Switch "bold" to "italic" in all of the lines below and change nothing else. Leave the pictures out of your answer.

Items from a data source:
┌──
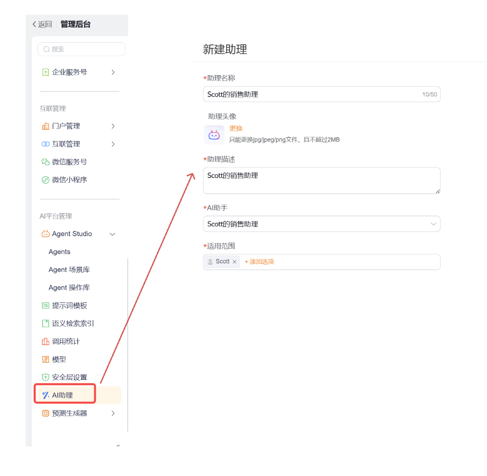Remove Scott tag from 适用范围
The image size is (487, 476).
234,262
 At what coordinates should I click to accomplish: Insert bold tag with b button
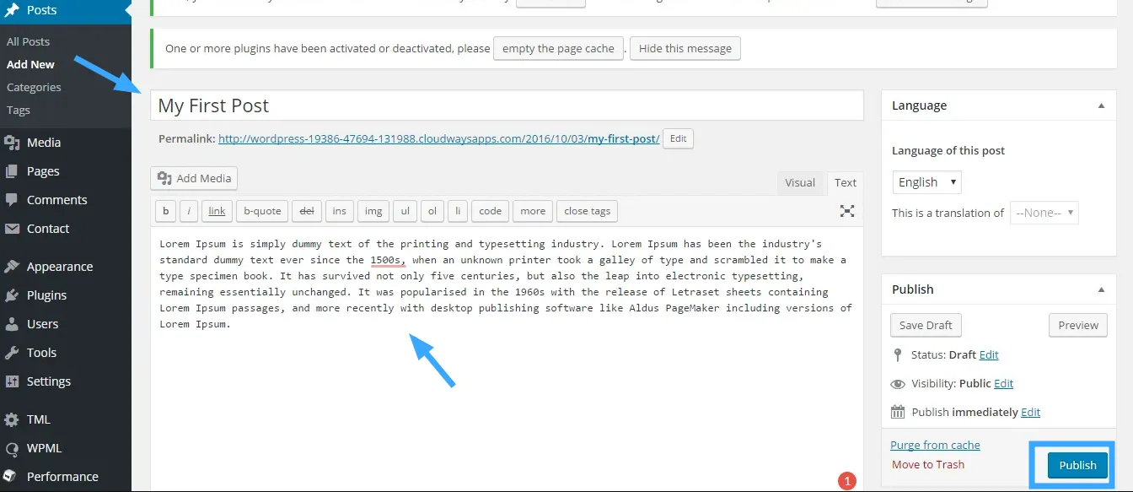[x=165, y=211]
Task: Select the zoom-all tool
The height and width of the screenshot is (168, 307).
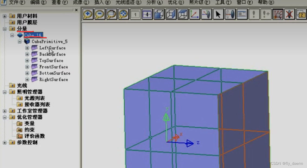Action: pos(123,14)
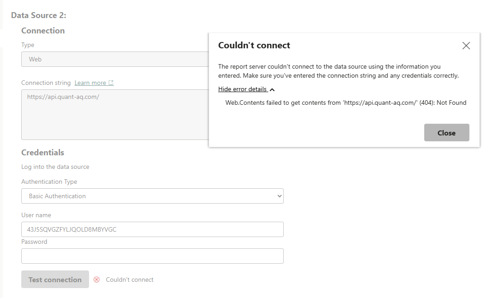The width and height of the screenshot is (492, 298).
Task: Open the Learn more link
Action: click(90, 83)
└──
RESULT OF THE EXERCISE =>
Remove Scott tag from 适用范围
The image size is (487, 476).
234,262
 At what coordinates should I click to accomplish: Insert italic tag with b button
[x=165, y=211]
Task: Select the zoom-all tool
The height and width of the screenshot is (168, 307).
Action: pos(123,14)
The width and height of the screenshot is (492, 298).
Task: Open the Learn more link
Action: click(90, 83)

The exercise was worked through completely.